ABOUT THIS EXERCISE:
Would you please output the data exactly, omitting no line?

(Pixel coordinate grounding data)
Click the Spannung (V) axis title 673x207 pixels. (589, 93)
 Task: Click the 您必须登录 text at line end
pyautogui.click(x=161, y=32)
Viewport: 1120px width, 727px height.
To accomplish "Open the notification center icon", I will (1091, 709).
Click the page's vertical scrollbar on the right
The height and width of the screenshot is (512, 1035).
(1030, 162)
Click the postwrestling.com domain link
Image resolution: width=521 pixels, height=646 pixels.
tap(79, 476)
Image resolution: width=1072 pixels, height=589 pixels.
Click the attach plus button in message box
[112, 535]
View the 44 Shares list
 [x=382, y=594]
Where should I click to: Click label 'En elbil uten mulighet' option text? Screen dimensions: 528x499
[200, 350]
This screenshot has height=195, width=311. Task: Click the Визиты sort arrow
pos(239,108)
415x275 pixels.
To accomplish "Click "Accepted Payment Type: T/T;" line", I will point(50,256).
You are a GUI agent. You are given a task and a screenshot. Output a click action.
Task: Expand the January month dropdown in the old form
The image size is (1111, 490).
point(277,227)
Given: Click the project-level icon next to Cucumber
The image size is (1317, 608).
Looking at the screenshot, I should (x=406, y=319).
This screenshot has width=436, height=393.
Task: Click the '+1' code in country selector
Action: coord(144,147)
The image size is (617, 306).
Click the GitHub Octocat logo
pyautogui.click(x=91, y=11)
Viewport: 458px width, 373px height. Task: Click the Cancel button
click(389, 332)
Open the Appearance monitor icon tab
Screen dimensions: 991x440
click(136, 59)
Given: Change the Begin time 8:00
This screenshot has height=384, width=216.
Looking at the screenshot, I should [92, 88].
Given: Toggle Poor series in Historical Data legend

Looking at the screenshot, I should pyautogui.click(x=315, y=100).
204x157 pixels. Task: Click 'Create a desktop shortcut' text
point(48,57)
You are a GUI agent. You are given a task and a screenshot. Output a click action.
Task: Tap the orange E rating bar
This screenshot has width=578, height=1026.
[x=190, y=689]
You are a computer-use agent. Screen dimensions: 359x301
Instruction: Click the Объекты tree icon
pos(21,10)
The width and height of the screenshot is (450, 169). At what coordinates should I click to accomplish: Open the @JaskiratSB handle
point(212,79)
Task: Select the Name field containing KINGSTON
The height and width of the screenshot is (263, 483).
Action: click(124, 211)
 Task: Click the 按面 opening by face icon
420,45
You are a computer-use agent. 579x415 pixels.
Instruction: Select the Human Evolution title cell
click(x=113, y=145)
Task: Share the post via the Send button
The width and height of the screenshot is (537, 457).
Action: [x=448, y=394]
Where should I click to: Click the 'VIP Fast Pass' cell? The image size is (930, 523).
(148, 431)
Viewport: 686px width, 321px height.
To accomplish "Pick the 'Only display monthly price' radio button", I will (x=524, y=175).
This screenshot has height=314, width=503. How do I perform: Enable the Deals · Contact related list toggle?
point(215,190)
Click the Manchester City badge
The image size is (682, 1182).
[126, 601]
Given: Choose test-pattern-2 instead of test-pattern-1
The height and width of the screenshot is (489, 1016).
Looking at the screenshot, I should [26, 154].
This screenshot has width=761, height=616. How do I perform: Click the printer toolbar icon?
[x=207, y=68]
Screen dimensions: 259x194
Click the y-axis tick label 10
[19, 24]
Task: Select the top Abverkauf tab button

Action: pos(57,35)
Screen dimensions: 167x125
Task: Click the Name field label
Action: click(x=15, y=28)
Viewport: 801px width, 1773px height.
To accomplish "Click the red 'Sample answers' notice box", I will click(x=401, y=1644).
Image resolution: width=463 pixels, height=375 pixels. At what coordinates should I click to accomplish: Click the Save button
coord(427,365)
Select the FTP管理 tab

SOLUTION TO THE EXERCISE:
Click the Spannung (V) axis title 673x207 pixels. (589, 93)
 Task: Click the 您必须登录 text at line end
pyautogui.click(x=161, y=32)
Viewport: 1120px width, 727px height.
To accomplish "Open the notification center icon", I will (1091, 709).
Click the page's vertical scrollbar on the right
The height and width of the screenshot is (512, 1035).
(1030, 162)
Click the postwrestling.com domain link
Image resolution: width=521 pixels, height=646 pixels.
tap(79, 476)
Image resolution: width=1072 pixels, height=589 pixels.
Click the attach plus button in message box
[112, 535]
View the 44 Shares list
 [x=382, y=594]
Where should I click to: Click label 'En elbil uten mulighet' option text? Screen dimensions: 528x499
[200, 350]
This screenshot has height=195, width=311. Task: Click the Визиты sort arrow
pos(239,108)
415x275 pixels.
To accomplish "Click "Accepted Payment Type: T/T;" line", I will point(50,256).
You are a GUI agent. You are given a task and a screenshot. Output a click action.
Task: Expand the January month dropdown in the old form
The image size is (1111, 490).
point(277,227)
Given: Click the project-level icon next to Cucumber
The image size is (1317, 608).
Looking at the screenshot, I should (x=406, y=319).
This screenshot has width=436, height=393.
Task: Click the '+1' code in country selector
Action: coord(144,147)
The image size is (617, 306).
Click the GitHub Octocat logo
pyautogui.click(x=91, y=11)
Viewport: 458px width, 373px height. Task: Click the Cancel button
click(389, 332)
Open the Appearance monitor icon tab
Screen dimensions: 991x440
click(136, 59)
Given: Change the Begin time 8:00
This screenshot has height=384, width=216.
Looking at the screenshot, I should [92, 88].
Given: Toggle Poor series in Historical Data legend

Looking at the screenshot, I should pyautogui.click(x=315, y=100).
204x157 pixels. Task: Click 'Create a desktop shortcut' text
point(48,57)
You are a GUI agent. You are given a task and a screenshot. Output a click action.
Task: Tap the orange E rating bar
This screenshot has width=578, height=1026.
[x=190, y=689]
You are a computer-use agent. Screen dimensions: 359x301
Instruction: Click the Объекты tree icon
pos(21,10)
The width and height of the screenshot is (450, 169). At what coordinates should I click to accomplish: Open the @JaskiratSB handle
point(212,79)
Task: Select the Name field containing KINGSTON
The height and width of the screenshot is (263, 483).
Action: click(124, 211)
 Task: Click the 按面 opening by face icon
420,45
You are a computer-use agent. 579x415 pixels.
Instruction: Select the Human Evolution title cell
click(x=113, y=145)
Task: Share the post via the Send button
The width and height of the screenshot is (537, 457).
Action: [x=448, y=394]
Where should I click to: Click the 'VIP Fast Pass' cell? The image size is (930, 523).
(148, 431)
Viewport: 686px width, 321px height.
To accomplish "Pick the 'Only display monthly price' radio button", I will (x=524, y=175).
This screenshot has height=314, width=503. How do I perform: Enable the Deals · Contact related list toggle?
point(215,190)
Click the Manchester City badge
The image size is (682, 1182).
[126, 601]
Given: Choose test-pattern-2 instead of test-pattern-1
The height and width of the screenshot is (489, 1016).
Looking at the screenshot, I should [26, 154].
This screenshot has width=761, height=616. How do I perform: Click the printer toolbar icon?
[x=207, y=68]
Screen dimensions: 259x194
Click the y-axis tick label 10
[19, 24]
Task: Select the top Abverkauf tab button

Action: pos(57,35)
Screen dimensions: 167x125
Task: Click the Name field label
Action: click(x=15, y=28)
Viewport: 801px width, 1773px height.
To accomplish "Click the red 'Sample answers' notice box", I will click(x=401, y=1644).
Image resolution: width=463 pixels, height=375 pixels. At what coordinates should I click to accomplish: Click the Save button
coord(427,365)
Select the FTP管理 tab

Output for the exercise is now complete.